Gegeven tekst:
•••••

Hof Amsterdam, 12-05-2009, nr. 200.017.847/01
ECLI:NL:GHAMS:2009:BJ6474
- Instantie
Hof Amsterdam
- Datum
12-05-2009
- Magistraten
Mrs. R.J.F. Thiessen, A.M.A. Verscheure, W.J. van den Bergh
- Zaaknummer
200.017.847/01
- LJN
BJ6474
- Vakgebied(en)
Arbeidsrecht (V)
- Brondocumenten en formele relaties
ECLI:NL:GHAMS:2009:BJ6474, Uitspraak, Hof Amsterdam, 12‑05‑2009; (Hoger beroep)
- Vindplaatsen
AR-Updates.nl 2009-0669
VAAN-AR-Updates.nl 2009-0669
Uitspraak 12‑05‑2009
Inhoudsindicatie
Tennisleraar heeft in het seizoen telkens gewerkt op basis van arbeidsovereenkomsten voor bepaalde tijd. Werd uitgeleend aan tennisvereniging. De rechtszekerheid verzet zich tegen een geruisloze vervanging van die verhouding door een arbeidsovereenkomst, met de eerdere inlener als werkgever.
Mrs. R.J.F. Thiessen, A.M.A. Verscheure, W.J. van den Bergh
Partij(en)

•••••

(Gegevens voor het vinden van items)
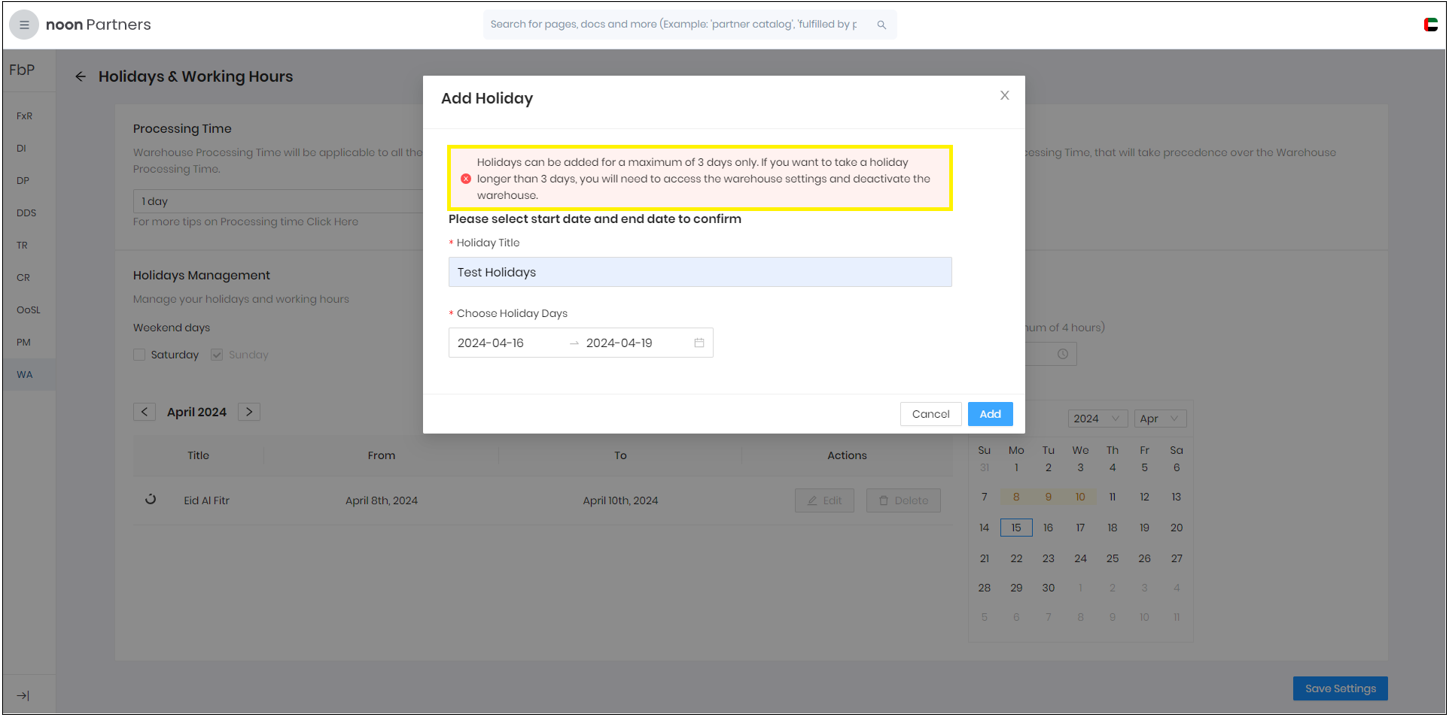Image resolution: width=1451 pixels, height=717 pixels.
Task: Select April 15 in the calendar
Action: click(1016, 527)
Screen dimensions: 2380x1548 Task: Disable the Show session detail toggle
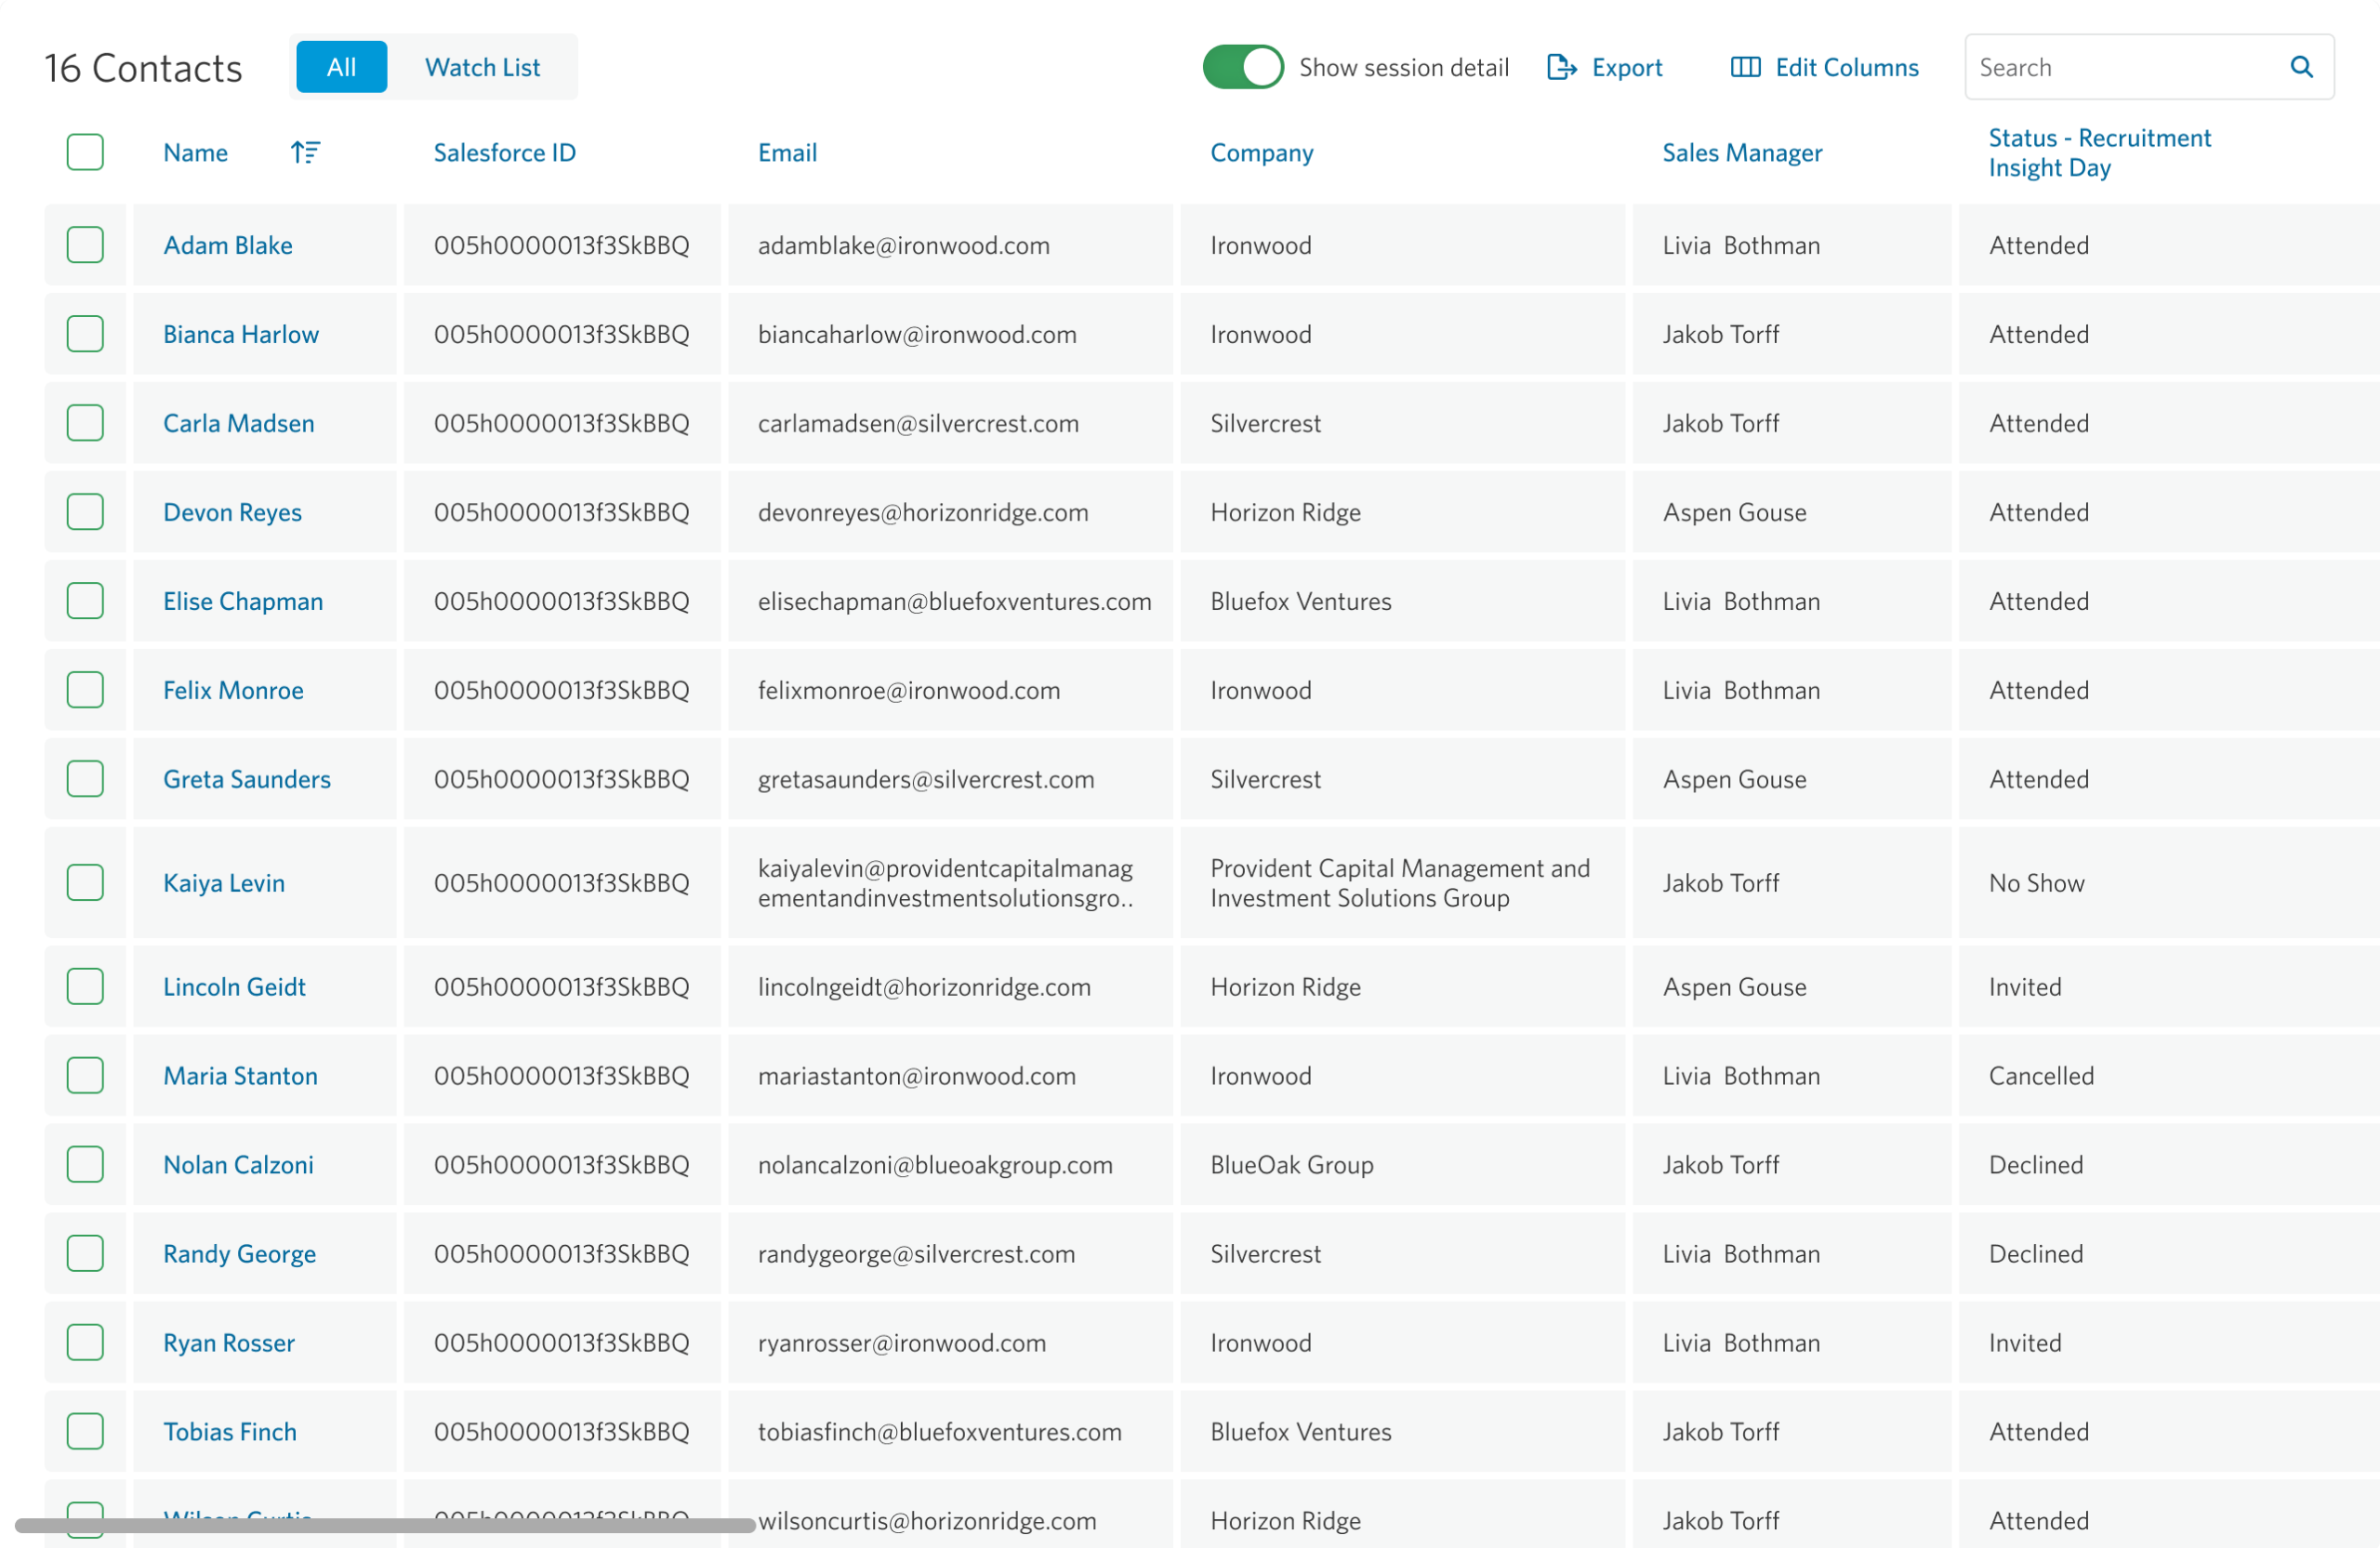pyautogui.click(x=1242, y=67)
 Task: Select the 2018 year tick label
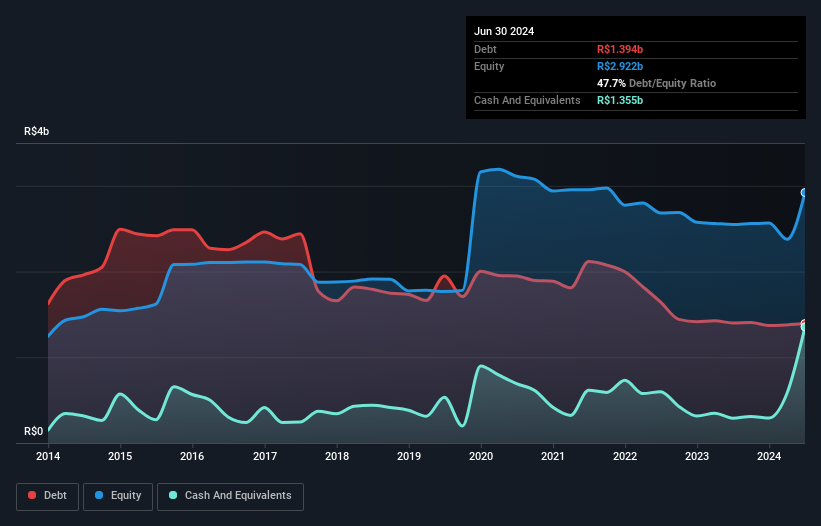click(337, 456)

•••••

Opdrachten:
• a. Beantwoord de volgende vragen over de gegeven tekst:
(i) Wat is het zaaknummer?
(ii) Onder welk vakgebied valt de zaak?
(iii) Aan wie werd de tennisleraar uitgeleend?
• b. Kloppen deze beweringen volgens de gegeven tekst? Antwoord per bewering met ja of nee en citeer de doorslaggevende woorden.
(i) De uitspraak is gedaan door het Hof Amsterdam.
(ii) De tennisleraar werkte in het seizoen op basis van arbeidsovereenkomsten voor onbepaalde tijd.
(iii) De rechtszekerheid verzet zich tegen een geruisloze vervanging van de verhouding door een arbeidsovereenkomst met de eerdere inlener als werkgever.
• c. Geef uit de gegeven tekst het stuk van "Arbeidsrecht (V)" tot en met "inlener als werkgever." letterlijk terug.

Antwoorden:
• a.
(i) 200.017.847/01
(ii) Arbeidsrecht (V)
(iii) Aan een tennisvereniging

• b.
(i) Ja: "Hof Amsterdam"
(ii) Nee: "heeft in het seizoen telkens gewerkt op basis van arbeidsovereenkomsten voor bepaalde tijd"
(iii) Ja: "De rechtszekerheid verzet zich tegen een geruisloze vervanging van die verhouding door een arbeidsovereenkomst, met de eerdere inlener als werkgever."

• c.
Arbeidsrecht (V)
- Brondocumenten en formele relaties
ECLI:NL:GHAMS:2009:BJ6474, Uitspraak, Hof Amsterdam, 12‑05‑2009; (Hoger beroep)
- Vindplaatsen
AR-Updates.nl 2009-0669
VAAN-AR-Updates.nl 2009-0669
Uitspraak 12‑05‑2009
Inhoudsindicatie
Tennisleraar heeft in het seizoen telkens gewerkt op basis van arbeidsovereenkomsten voor bepaalde tijd. Werd uitgeleend aan tennisvereniging. De rechtszekerheid verzet zich tegen een geruisloze vervanging van die verhouding door een arbeidsovereenkomst, met de eerdere inlener als werkgever.